Führe bitte den nachstehenden Gesetzestext über Vereinbarungen zur Höhe des Hauptmietzinses an der Stelle weiter, an der er endet.

*Dokumentausschnitt*:
^^^^
Vereinbarungen über die Höhe des Hauptmietzinses

§ 16. (1) Vereinbarungen zwischen dem Vermieter und dem Mieter über die Höhe des Hauptmietzinses für einen in Hauptmiete gemieteten Mietgegenstand sind ohne die Beschränkungen der Abs. 2 bis 5 bis zu dem für den Mietgegenstand im Zeitpunkt des Abschlusses des Mietvertrages nach Größe, Art, Beschaffenheit, Lage, Ausstattungs- und Erhaltungszustand angemessenen Betrag zulässig, wenn

1.

der Mietgegenstand nicht zu Wohnzwecken dient; wird ein Mietgegenstand teils als Wohnung, teils als Geschäftsräumlichkeit verwendet, so darf nur der für Wohnungen zulässige Hauptmietzins angerechnet werden, es sei denn, daß die Verwendung zu Geschäftszwecken die Verwendung zu Wohnzwecken bedeutend überwiegt; ein Unternehmer, der eine Geschäftsräumlichkeit mietet, kann sich auf die Überschreitung des zulässigen Höchstmaßes nach Abs. 8 erster Satz nur berufen, wenn er die Überschreitung unverzüglich, spätestens jedoch bei Übergabe des Mietgegenstandes, gerügt hat;

2.

der Mietgegenstand in einem Gebäude gelegen ist, das auf Grund einer nach dem 8. Mai 1945 erteilten Baubewilligung neu errichtet worden ist, oder der Mietgegenstand auf Grund einer nach dem 8. Mai 1945 erteilten Baubewilligung durch Um-, Auf-, Ein- oder Zubau neu geschaffen worden ist;

3.

der Mietgegenstand in einem Gebäude gelegen ist, an dessen Erhaltung aus Gründen des Denkmalschutzes öffentliches Interesse besteht, sofern der Vermieter unbeschadet der Gewährung öffentlicher Mittel zu dessen Erhaltung nach dem 8. Mai 1945 erhebliche Eigenmittel aufgewendet hat;

4.
^^^^
*Erfasste Daten*:

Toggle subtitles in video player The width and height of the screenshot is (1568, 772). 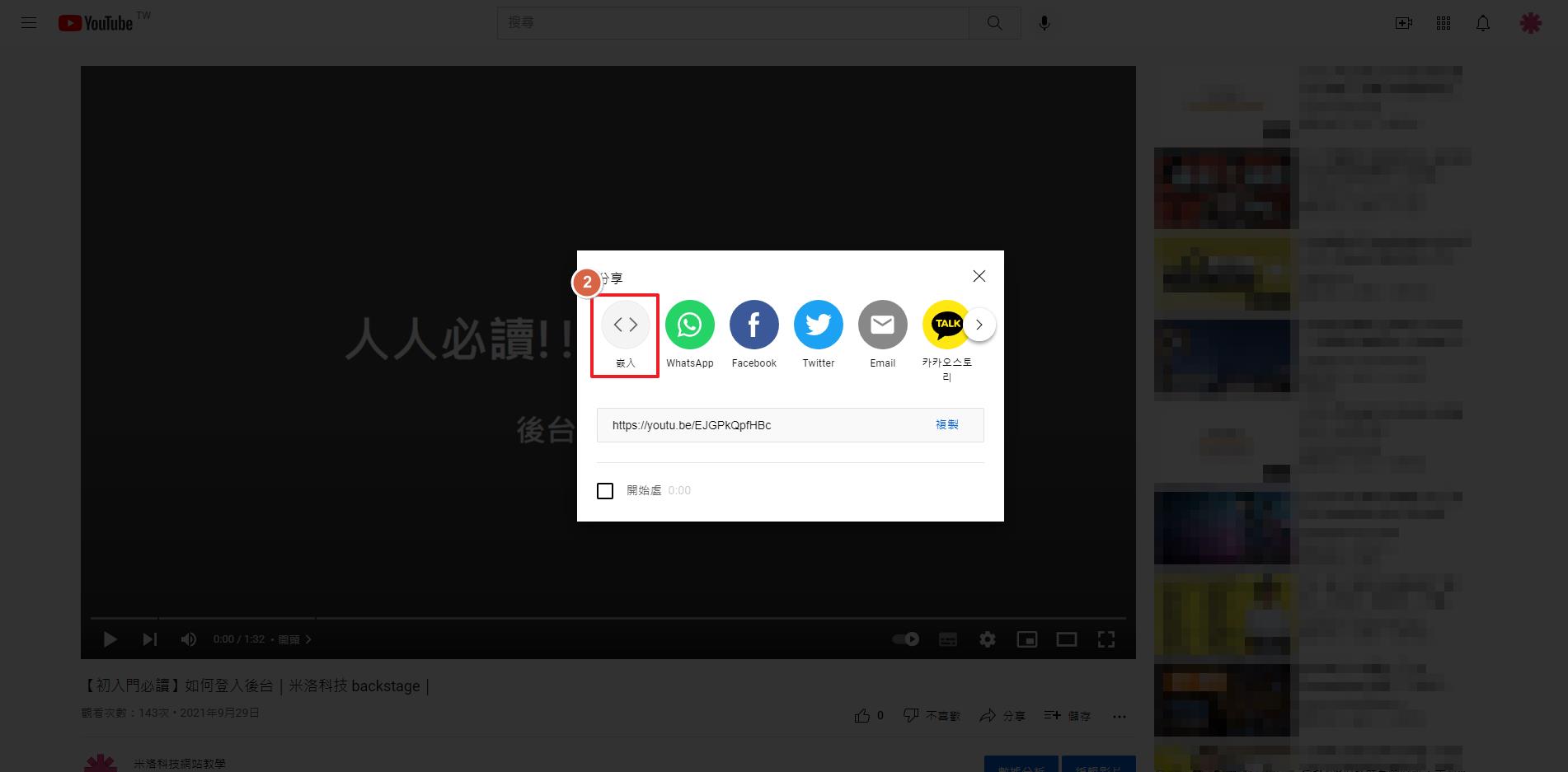tap(947, 639)
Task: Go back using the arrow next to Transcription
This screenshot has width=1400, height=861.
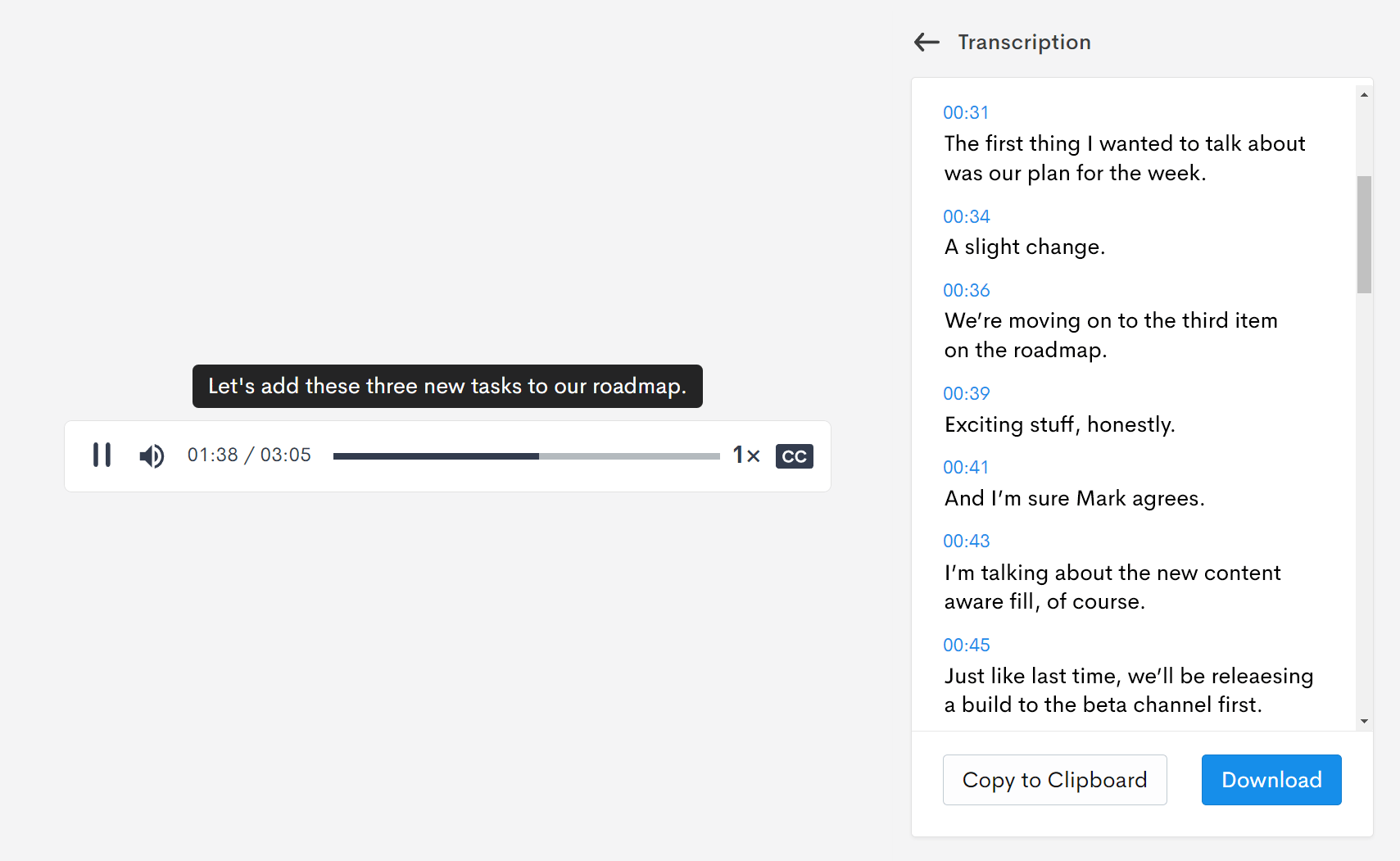Action: [x=926, y=42]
^^^^
*Antwort folgt*:
der Mietgegenstand eine Wohnung der Ausstattungskategorie A oder B ist und seine Nutzfläche 130 m2 übersteigt, sofern der Vermieter eine solche Wohnung innerhalb von sechs Monaten nach der Räumung durch den früheren Mieter oder Inhaber an einen nicht zum Eintritt in die Mietrechte des früheren Mieters Berechtigten vermietet; bei Durchführung von Verbesserungsarbeiten verlängert sich diese Frist um ein Jahr;

5.

ein unbefristetes Mietverhältnis vorliegt, seit Übergabe des Mietgegenstandes mehr als ein Jahr verstrichen ist und die Vereinbarung über die Höhe des Hauptmietzinses in Schriftform getroffen wird.

(2) Liegen die Voraussetzungen des Abs. 1 nicht vor, so darf der zwischen dem Vermieter und dem Mieter für eine gemietete Wohnung der Ausstattungskategorien A, B oder C vereinbarte Hauptmietzins je Quadratmeter der Nutzfläche und Monat den angemessenen Betrag nicht übersteigen, der ausgehend vom Richtwert (§ 1 RichtWG) unter Berücksichtigung allfälliger Zuschläge und Abstriche zu berechnen ist. Für die Berechnung des demnach höchstzulässigen Hauptmietzinses sind im Vergleich zur mietrechtlichen Normwohnung (§ 2 Abs. 1 RichtWG) entsprechende Zuschläge zum oder Abstriche vom Richtwert für werterhöhende oder wertvermindernde Abweichungen vom Standard der mietrechtlichen Normwohnung nach der allgemeinen Verkehrsauffassung und der Erfahrung des täglichen Lebens vorzunehmen, wobei die folgenden, für die Bewertung einer Wohnung bedeutsamen Umstände im Zeitpunkt des Abschlusses des Mietvertrages zu berücksichtigen sind:

1.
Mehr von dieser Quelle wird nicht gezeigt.